Site icon Andy M Mallon – AM²

Configuring the distribution database in an Availability Group

I 💜 Replication

Starting with SQL Server 2017 CU6 and SQL Server 2016 SP2-CU3, you can now configure your distribution database as part of an Availability Group (AG). Up until now, your distribution database could only be part of a standalone instance, or failover cluster instance (FCI). In this first round, there’s a pretty big list of limitations & restrictions. In fact, you’ll notice that the “supported scenarios” list is shorter than the “limitations or exclusions.”

But I ran into a problem

Obviously I had a problem. All my blog posts come about because I had a problem. Except in this case, everything was working great… I just didn’t understand why.

The tooling/GUIs around Replication aren’t always the greatest. This means I end up digging into the distribution database to query it directly every once in a while. Sometimes, I’ll run a query like this to grab the list of publishers:

SELECT  ServerID            = s.server_id, 
        ServerName          = s.name,
        p.*
FROM dbo.MSpublications AS p
JOIN sys.servers AS s ON s.server_id = p.publisher_id;

This has always worked super, and has been a go-to query for me for years. But when looking at a SQL Server 2017 distributor with the distribution database in an Availability Group, that wasn’t working. All the publications had a publisher_id of 1, but in sys.servers, server_id 1 was some random linked server, and definitely not the publisher. But replication was working great. Maybe replication was set up on the other AG replica, and server_id 1 came from there.

Nope. On the other replica, it was the same story. Server_id 1 was a random linked server, and nothing to do with replication at all, let alone the publisher. But replication was working perfectly. A teammate fooling around with it in dev confirmed that if he updated the publisher_id to match the server_id we thought it should join to, replication stopped working. So, that publisher_id of 1 was correct. Or special. But also definitely different than what I’ve seen in prior versions of SQL Server.

It makes sense, really

I thought about it, and it makes sense that the distribution database, when in an AG, can’t just join directly to sys.servers based on an ID value. Different replicas could have pre-existing linked servers, and keeping server_id in sync across all the distributor replicas would be impossible. It would make a lot more sense if it were just to rely on server name. But… That’s not how it worked. And dbo.MSpublications doesn’t include the server name, it’s just got that darned ID value. So, maybe there’s a table in the distribution database that it uses instead of sys.servers. Sure enough, there it was, hiding in plain sight: dbo.MSreplservers. I just have to add a join to this table in between dbo.MSpublications and sys.servers.

SELECT  master_ServerID     = s.server_id, 
        master_ServerName   = s.name,
        dist_ServerID       = rs.srvid,
        dist_ServerName     = rs.srvname,
        p.*
FROM dbo.MSpublications AS p
JOIN dbo.MSreplservers AS rs ON rs.srvid = p.publisher_id
JOIN sys.servers AS s ON s.name = rs.srvname;

In hindsight, this actually makes a lot more sense than the code I’ve written in the past. It’s a bit confusing that dbo.MSreplservers has a srvid that is different from the server_id in sys.servers for the same server. But… c’est la vie. AGs make everything just a little bit more complicated.

- Your objective
List every table named in the FROM or JOIN clauses of the two queries in the blog post about the distribution database in an Availability Group. The material that comes next is from a different source.

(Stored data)
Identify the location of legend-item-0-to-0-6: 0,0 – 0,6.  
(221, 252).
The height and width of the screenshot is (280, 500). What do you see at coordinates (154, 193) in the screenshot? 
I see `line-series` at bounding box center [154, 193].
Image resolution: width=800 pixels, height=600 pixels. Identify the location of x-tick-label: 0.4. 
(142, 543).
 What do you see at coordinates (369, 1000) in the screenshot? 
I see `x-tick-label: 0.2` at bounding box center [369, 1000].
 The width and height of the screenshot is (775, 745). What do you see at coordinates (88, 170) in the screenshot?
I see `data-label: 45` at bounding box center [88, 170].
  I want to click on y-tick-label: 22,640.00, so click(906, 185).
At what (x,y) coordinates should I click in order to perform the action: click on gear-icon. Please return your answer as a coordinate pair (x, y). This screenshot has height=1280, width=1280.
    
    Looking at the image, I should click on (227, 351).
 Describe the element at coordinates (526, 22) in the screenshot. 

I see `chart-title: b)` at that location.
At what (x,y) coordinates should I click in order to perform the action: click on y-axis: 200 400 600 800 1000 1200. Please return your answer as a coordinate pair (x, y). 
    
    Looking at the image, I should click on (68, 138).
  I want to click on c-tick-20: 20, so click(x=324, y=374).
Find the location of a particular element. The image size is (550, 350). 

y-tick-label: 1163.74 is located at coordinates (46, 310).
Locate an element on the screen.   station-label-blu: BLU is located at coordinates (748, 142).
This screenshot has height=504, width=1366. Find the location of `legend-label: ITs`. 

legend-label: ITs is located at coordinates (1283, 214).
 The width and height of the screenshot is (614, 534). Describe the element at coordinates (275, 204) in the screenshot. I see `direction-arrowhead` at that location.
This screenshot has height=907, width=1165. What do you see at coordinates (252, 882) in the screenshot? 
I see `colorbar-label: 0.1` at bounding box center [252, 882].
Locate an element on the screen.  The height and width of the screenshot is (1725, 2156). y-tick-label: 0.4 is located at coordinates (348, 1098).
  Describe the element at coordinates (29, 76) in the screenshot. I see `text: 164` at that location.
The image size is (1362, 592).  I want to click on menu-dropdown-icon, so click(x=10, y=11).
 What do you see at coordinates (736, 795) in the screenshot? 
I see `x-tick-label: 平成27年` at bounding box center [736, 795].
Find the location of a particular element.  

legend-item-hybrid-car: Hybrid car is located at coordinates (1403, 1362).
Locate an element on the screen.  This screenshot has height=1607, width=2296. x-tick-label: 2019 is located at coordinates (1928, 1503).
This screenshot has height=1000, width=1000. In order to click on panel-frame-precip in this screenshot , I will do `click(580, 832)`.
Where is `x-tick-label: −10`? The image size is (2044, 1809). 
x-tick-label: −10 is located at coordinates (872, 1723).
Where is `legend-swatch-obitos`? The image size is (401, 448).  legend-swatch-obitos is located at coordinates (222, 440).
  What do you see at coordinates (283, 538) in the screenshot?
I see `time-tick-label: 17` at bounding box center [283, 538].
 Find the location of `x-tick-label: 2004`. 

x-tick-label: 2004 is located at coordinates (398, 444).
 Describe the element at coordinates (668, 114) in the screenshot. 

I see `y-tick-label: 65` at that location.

- Result of this exercise
dbo.MSpublications, sys.servers, dbo.MSreplservers